[DATASET]:
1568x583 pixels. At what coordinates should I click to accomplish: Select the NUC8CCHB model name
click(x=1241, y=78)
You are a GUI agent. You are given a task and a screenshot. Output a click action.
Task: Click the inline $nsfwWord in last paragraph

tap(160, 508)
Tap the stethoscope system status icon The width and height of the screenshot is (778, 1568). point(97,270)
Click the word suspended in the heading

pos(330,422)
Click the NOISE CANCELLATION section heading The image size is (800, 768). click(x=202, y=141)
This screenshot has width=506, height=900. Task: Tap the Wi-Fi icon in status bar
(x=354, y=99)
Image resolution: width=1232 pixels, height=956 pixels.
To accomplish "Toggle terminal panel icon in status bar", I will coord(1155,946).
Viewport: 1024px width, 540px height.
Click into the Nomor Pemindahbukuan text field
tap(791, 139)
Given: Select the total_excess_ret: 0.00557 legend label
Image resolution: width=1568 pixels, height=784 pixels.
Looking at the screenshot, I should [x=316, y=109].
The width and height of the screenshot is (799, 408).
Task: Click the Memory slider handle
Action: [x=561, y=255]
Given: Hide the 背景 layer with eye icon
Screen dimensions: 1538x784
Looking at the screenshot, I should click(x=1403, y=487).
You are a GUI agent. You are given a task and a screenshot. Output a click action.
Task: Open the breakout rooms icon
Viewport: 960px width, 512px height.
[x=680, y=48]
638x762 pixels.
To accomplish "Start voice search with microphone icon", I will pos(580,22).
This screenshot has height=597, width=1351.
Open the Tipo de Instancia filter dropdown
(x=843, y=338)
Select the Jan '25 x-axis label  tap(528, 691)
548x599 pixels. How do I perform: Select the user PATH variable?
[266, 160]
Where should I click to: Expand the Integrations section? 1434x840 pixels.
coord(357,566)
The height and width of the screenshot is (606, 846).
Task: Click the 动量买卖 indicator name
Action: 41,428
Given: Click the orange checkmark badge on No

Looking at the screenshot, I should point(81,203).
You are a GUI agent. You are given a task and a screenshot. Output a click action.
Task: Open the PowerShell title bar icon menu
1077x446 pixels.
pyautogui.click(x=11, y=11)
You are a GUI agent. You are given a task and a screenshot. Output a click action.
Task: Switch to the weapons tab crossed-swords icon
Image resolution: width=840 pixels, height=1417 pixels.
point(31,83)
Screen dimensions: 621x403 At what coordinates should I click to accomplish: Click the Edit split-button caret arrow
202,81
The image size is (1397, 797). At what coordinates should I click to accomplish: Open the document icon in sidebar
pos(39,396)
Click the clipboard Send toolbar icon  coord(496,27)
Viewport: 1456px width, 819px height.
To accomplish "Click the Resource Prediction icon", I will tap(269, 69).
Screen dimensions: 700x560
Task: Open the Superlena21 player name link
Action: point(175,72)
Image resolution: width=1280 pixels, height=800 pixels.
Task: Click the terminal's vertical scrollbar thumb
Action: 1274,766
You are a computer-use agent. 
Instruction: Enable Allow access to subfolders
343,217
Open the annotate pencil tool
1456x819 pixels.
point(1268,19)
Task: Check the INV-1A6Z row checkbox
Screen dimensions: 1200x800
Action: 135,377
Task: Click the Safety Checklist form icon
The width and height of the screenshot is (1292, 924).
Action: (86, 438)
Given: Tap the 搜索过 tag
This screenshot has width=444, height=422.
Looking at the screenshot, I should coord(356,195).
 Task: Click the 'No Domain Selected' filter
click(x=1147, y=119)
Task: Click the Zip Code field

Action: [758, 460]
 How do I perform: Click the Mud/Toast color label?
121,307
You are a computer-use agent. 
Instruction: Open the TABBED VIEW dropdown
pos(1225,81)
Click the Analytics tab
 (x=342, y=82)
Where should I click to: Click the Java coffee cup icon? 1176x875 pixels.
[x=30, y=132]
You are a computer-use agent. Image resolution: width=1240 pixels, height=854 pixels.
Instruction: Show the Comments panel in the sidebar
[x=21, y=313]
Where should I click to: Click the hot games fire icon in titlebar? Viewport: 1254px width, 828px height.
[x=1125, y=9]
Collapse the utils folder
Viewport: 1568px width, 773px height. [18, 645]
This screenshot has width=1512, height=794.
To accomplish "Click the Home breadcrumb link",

[TASK DETAILS]: Format each line of the data above as a JSON array of strings, one string per line, and leave out the blank lines.

[RESULT]:
[
  "1568x583 pixels. At what coordinates should I click to accomplish: Select the NUC8CCHB model name",
  "click(x=1241, y=78)",
  "You are a GUI agent. You are given a task and a screenshot. Output a click action.",
  "Task: Click the inline $nsfwWord in last paragraph",
  "tap(160, 508)",
  "Tap the stethoscope system status icon The width and height of the screenshot is (778, 1568). point(97,270)",
  "Click the word suspended in the heading",
  "pos(330,422)",
  "Click the NOISE CANCELLATION section heading The image size is (800, 768). click(x=202, y=141)",
  "This screenshot has width=506, height=900. Task: Tap the Wi-Fi icon in status bar",
  "(x=354, y=99)",
  "Image resolution: width=1232 pixels, height=956 pixels.",
  "To accomplish \"Toggle terminal panel icon in status bar\", I will coord(1155,946).",
  "Viewport: 1024px width, 540px height.",
  "Click into the Nomor Pemindahbukuan text field",
  "tap(791, 139)",
  "Given: Select the total_excess_ret: 0.00557 legend label",
  "Image resolution: width=1568 pixels, height=784 pixels.",
  "Looking at the screenshot, I should [x=316, y=109].",
  "The width and height of the screenshot is (799, 408).",
  "Task: Click the Memory slider handle",
  "Action: [x=561, y=255]",
  "Given: Hide the 背景 layer with eye icon",
  "Screen dimensions: 1538x784",
  "Looking at the screenshot, I should click(x=1403, y=487).",
  "You are a GUI agent. You are given a task and a screenshot. Output a click action.",
  "Task: Open the breakout rooms icon",
  "Viewport: 960px width, 512px height.",
  "[x=680, y=48]",
  "638x762 pixels.",
  "To accomplish \"Start voice search with microphone icon\", I will pos(580,22).",
  "This screenshot has height=597, width=1351.",
  "Open the Tipo de Instancia filter dropdown",
  "(x=843, y=338)",
  "Select the Jan '25 x-axis label  tap(528, 691)",
  "548x599 pixels. How do I perform: Select the user PATH variable?",
  "[266, 160]",
  "Where should I click to: Expand the Integrations section? 1434x840 pixels.",
  "coord(357,566)",
  "The height and width of the screenshot is (606, 846).",
  "Task: Click the 动量买卖 indicator name",
  "Action: 41,428",
  "Given: Click the orange checkmark badge on No",
  "Looking at the screenshot, I should point(81,203).",
  "You are a GUI agent. You are given a task and a screenshot. Output a click action.",
  "Task: Open the PowerShell title bar icon menu",
  "1077x446 pixels.",
  "pyautogui.click(x=11, y=11)",
  "You are a GUI agent. You are given a task and a screenshot. Output a click action.",
  "Task: Switch to the weapons tab crossed-swords icon",
  "Image resolution: width=840 pixels, height=1417 pixels.",
  "point(31,83)",
  "Screen dimensions: 621x403 At what coordinates should I click to accomplish: Click the Edit split-button caret arrow",
  "202,81",
  "The image size is (1397, 797). At what coordinates should I click to accomplish: Open the document icon in sidebar",
  "pos(39,396)",
  "Click the clipboard Send toolbar icon  coord(496,27)",
  "Viewport: 1456px width, 819px height.",
  "To accomplish \"Click the Resource Prediction icon\", I will tap(269, 69).",
  "Screen dimensions: 700x560",
  "Task: Open the Superlena21 player name link",
  "Action: point(175,72)",
  "Image resolution: width=1280 pixels, height=800 pixels.",
  "Task: Click the terminal's vertical scrollbar thumb",
  "Action: 1274,766",
  "You are a computer-use agent. ",
  "Instruction: Enable Allow access to subfolders",
  "343,217",
  "Open the annotate pencil tool",
  "1456x819 pixels.",
  "point(1268,19)",
  "Task: Check the INV-1A6Z row checkbox",
  "Screen dimensions: 1200x800",
  "Action: 135,377",
  "Task: Click the Safety Checklist form icon",
  "The width and height of the screenshot is (1292, 924).",
  "Action: (86, 438)",
  "Given: Tap the 搜索过 tag",
  "This screenshot has width=444, height=422.",
  "Looking at the screenshot, I should coord(356,195).",
  " Task: Click the 'No Domain Selected' filter",
  "click(x=1147, y=119)",
  "Task: Click the Zip Code field",
  "Action: [758, 460]",
  " How do I perform: Click the Mud/Toast color label?",
  "121,307",
  "You are a computer-use agent. ",
  "Instruction: Open the TABBED VIEW dropdown",
  "pos(1225,81)",
  "Click the Analytics tab",
  " (x=342, y=82)",
  "Where should I click to: Click the Java coffee cup icon? 1176x875 pixels.",
  "[x=30, y=132]",
  "You are a computer-use agent. Image resolution: width=1240 pixels, height=854 pixels.",
  "Instruction: Show the Comments panel in the sidebar",
  "[x=21, y=313]",
  "Where should I click to: Click the hot games fire icon in titlebar? Viewport: 1254px width, 828px height.",
  "[x=1125, y=9]",
  "Collapse the utils folder",
  "Viewport: 1568px width, 773px height. [18, 645]",
  "This screenshot has width=1512, height=794.",
  "To accomplish \"Click the Home breadcrumb link\","
]